The Mandiant report doesn’t identify the compromised states or the motive for the attacks, but the firm says that Chinese group APT41, an entity known to hack for espionage and financial gain, is responsible for the breaches.
“While the ongoing crisis in Ukraine has rightfully captured the world’s attention and the potential for Russian cyber threats are real, we must remember that other major threat actors around the world are continuing their operations as usual,” Geoff Ackerman, a principal threat analyst at Mandiant, said in a statement.
“We cannot allow other cyber activity to fall to the wayside, especially given our observations that this campaign from APT41, one of the most prolific threat actors around, continues to this day,” he added.

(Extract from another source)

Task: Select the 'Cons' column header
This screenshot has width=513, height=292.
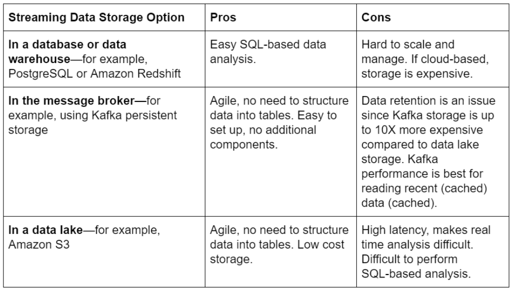Action: [432, 18]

FBI INVESTIGATING 100 TYPES OF RANSOMWARE, MANY FROM RUSSIAN HACKERS
The report highlights that hackers exploited a commercial application used by 18 states for animal health management and that the hackers exploited the vulnerability within hours of a public announcement in December that there was a software flaw in the open-source logging code.
The hacking group APT41, which U.S. officials have previously tied to Beijing’s Ministry of State Security, was also implicated in a 2020 Justice Department indictment that blamed Chinese hackers for attacking over 100 organizations in the U.S. and elsewhere.
“APT 41 continues to pose a significant threat to public and private organizations alike around the world,” said Ackerman. “We have found them everywhere, and that is unnerving.”
Despite cyberattacks being a common problem in the past decade, it is only the series of massive attacks on the computer systems of the federal government, the Colonial Pipeline, and the meat producer JBS in 2021 that have brought mainstream awareness to the need for increased cybersecurity by governments and businesses.
CLICK HERE TO READ MORE FROM THE WASHINGTON EXAMINER
In the past, the Chinese government has denied U.S. accusations of being involved in hacks.